[Task details]: Reproduce every row below word for word, leaving out the pictures.

============

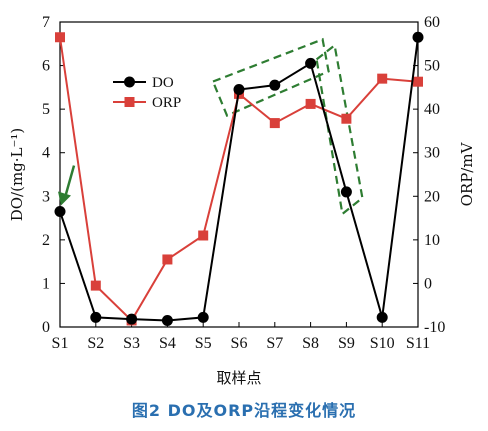 This screenshot has height=431, width=488. Describe the element at coordinates (239, 90) in the screenshot. I see `point-do-s6` at that location.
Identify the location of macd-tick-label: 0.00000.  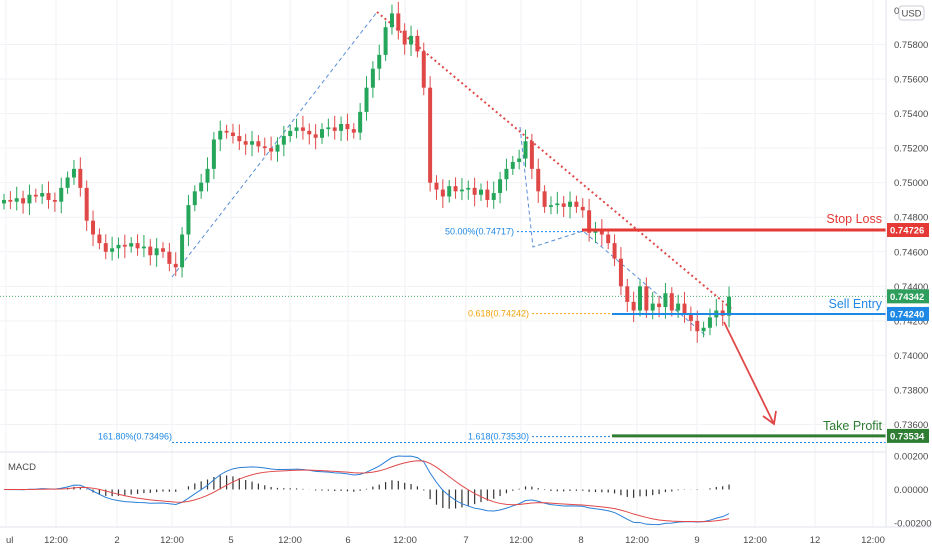
(911, 490).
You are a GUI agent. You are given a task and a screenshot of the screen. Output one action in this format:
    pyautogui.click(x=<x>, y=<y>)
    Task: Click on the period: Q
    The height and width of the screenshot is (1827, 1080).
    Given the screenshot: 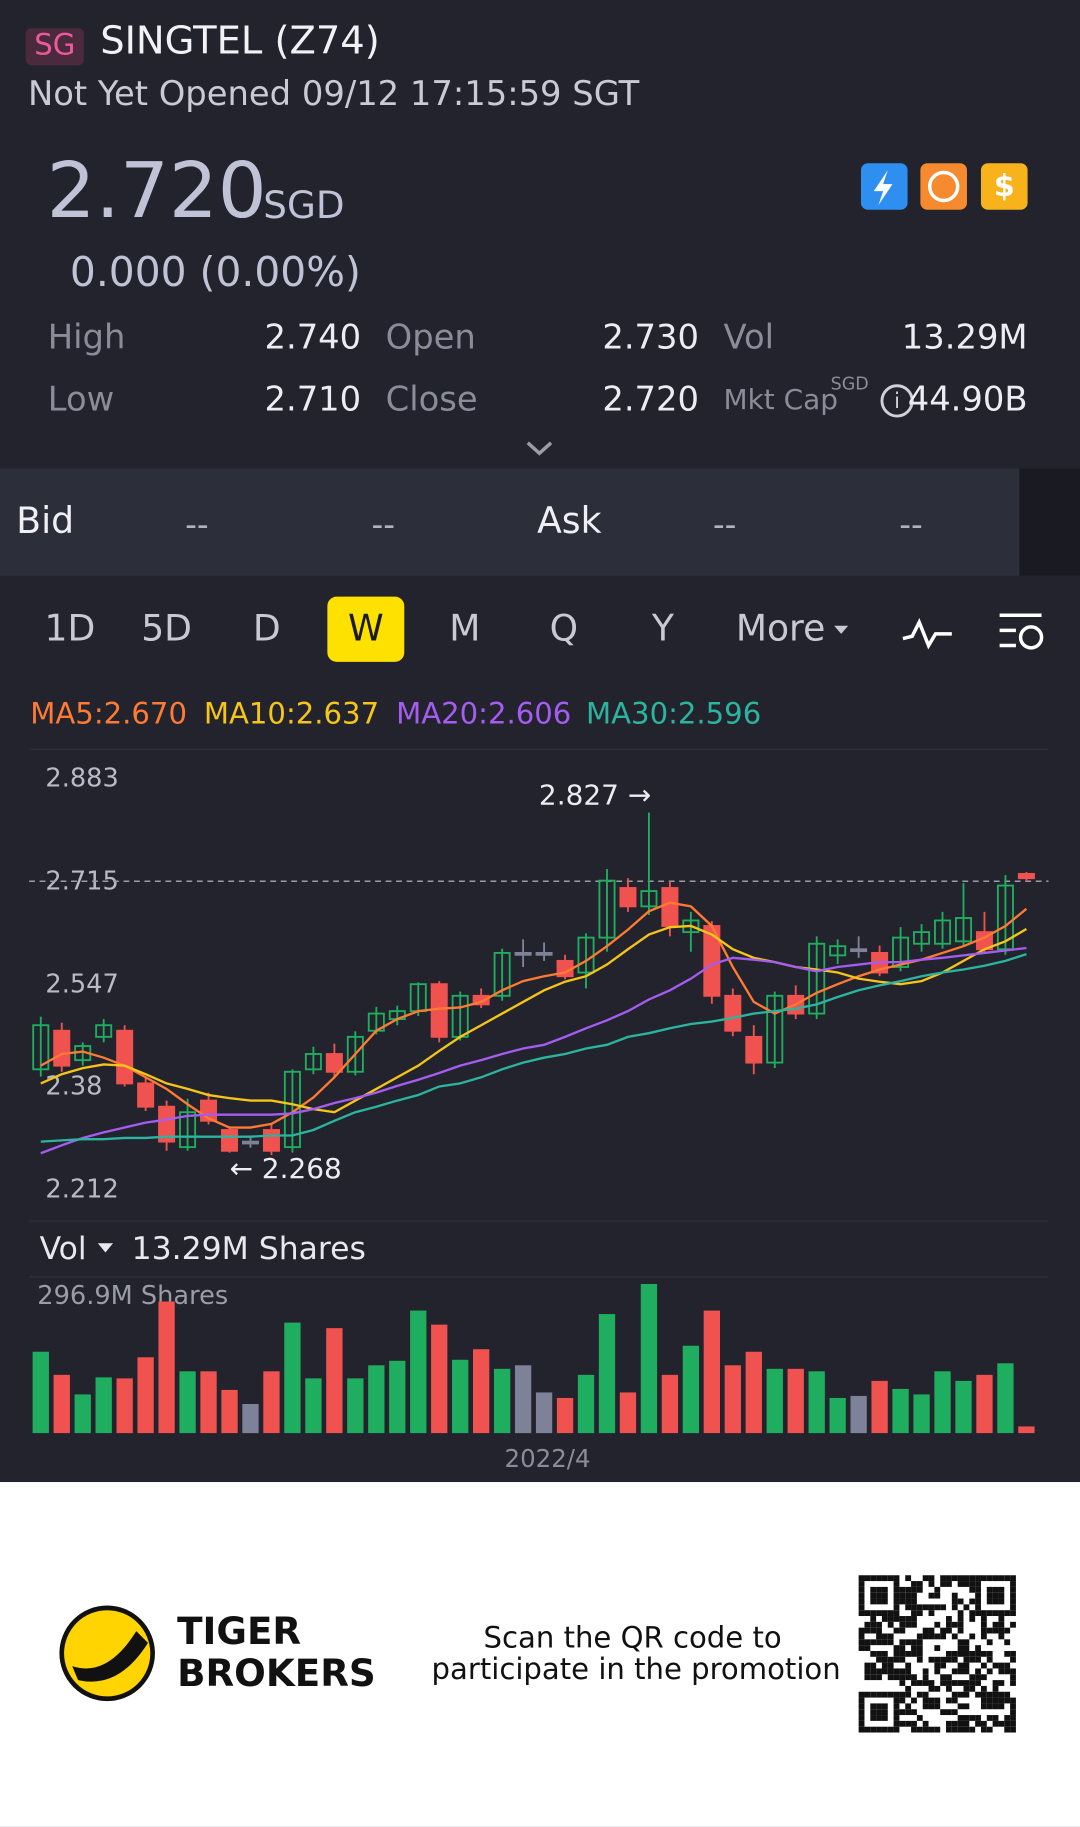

============

[Reply to the task]:
 This screenshot has height=431, width=488. Describe the element at coordinates (239, 90) in the screenshot. I see `point-do-s6` at that location.
Identify the location of macd-tick-label: 0.00000.  
(911, 490).
You are a GUI agent. You are given a task and a screenshot of the screen. Output one action in this format:
    pyautogui.click(x=<x>, y=<y>)
    Task: Click on the period: Q
    The height and width of the screenshot is (1827, 1080).
    Given the screenshot: 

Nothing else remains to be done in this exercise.